Dunia sudah mengalami perubahan seperti kita. Atau duniakah yang mengubah kita? Kita tak lagi hidup dalam otak anak-anak yang hanya paham dua belas warna. Duniaku dan duniamu sangat berbeda. Sehingga terang saja, mana paham aku dengan teori majemukmu itu. Duniaku adalah dunia yang tak terbayangkan hanya dengan menutup mata. Sebuah dunia yang ekor kunang-kunang dikalahkan oleh lampu-lampu pesta. Dunia yang mengejar kata megah. Dunia yang hanya akrab pada dua warna dimana akan terpilih warna penentu akhir saat aku meniadakan satu di antara mereka. Inilah dunia yang aku tinggali dan tak dapat kutinggal lari lagi, Bujang, dimana putih ada, namun hitamlah yang mendominasi.
******
Sebagai manusia yang jauh dari kata simpati, tujuh tahun aku hidup sebagai budaknya lelaki. Aku tak berani meminta mati. Meminta mati hanya untuk orang-orang buta yang tidak memiliki warna dalam hatinya, atau orang-orang serakah yang memilih mengawinkan kedua warna itu karena tak mau memilih; mereka terjebak dalam abu-abu yang salah. Sementara aku masih memiliki kesempatan. Mataku masih sehat meski kesalahanlah yang sudah kubuat karenanya.

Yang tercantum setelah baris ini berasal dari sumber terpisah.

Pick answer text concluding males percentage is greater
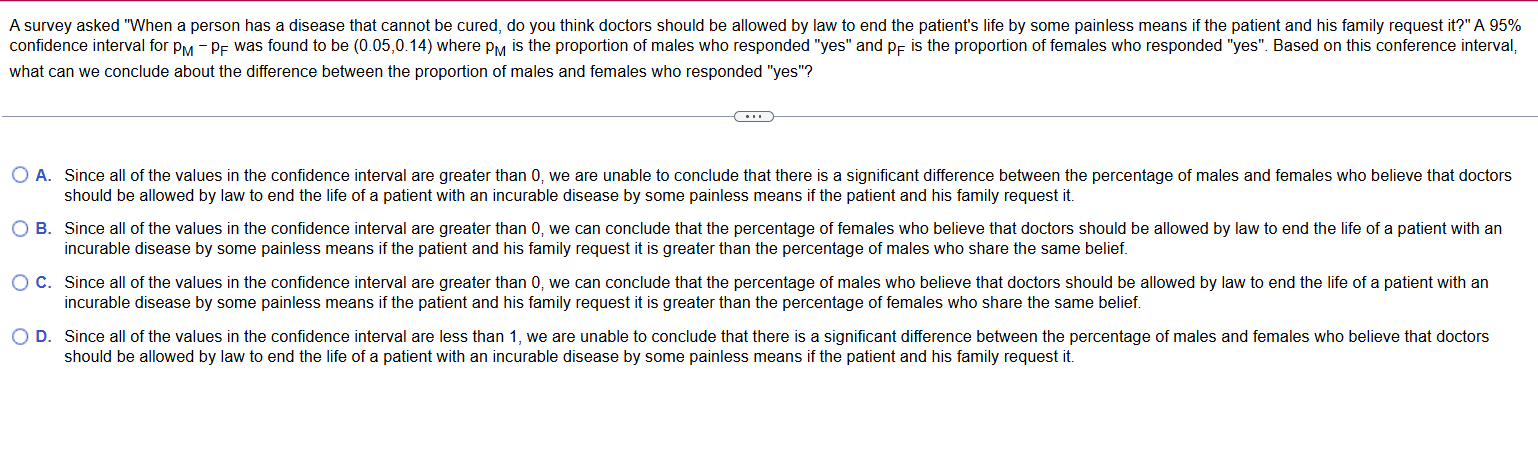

Aku kira hitam yang baik dipilih, namun aku tersadar begitu putih masih bisa berbisik kecil. Aku menyadari keberadaannya ketika melayani seorang pejabat eselon puncak, sejatinya pemegang amanah rakyat, namun pengerat seperti mereka yang melarat. Saat usai kami menyatu dalam hangat, kecapaian mengarungi permainan dengan nafas yang terburu-buru, dalam kata ia membangun dinding keakuannya, “Hei, manis, bayangkan, mengapa anak pemulung tak pakai baju? Karena mereka rendah! Kau pun sama telanjangnya dengan mereka. Kalau tanpa uangku, kau persis bangkai mati hanya karena terinjak paku!”
Munafik. Padahal anjing itu lah yang mengulangi bangkai; anjing itu suka bangkai tak pakai baju.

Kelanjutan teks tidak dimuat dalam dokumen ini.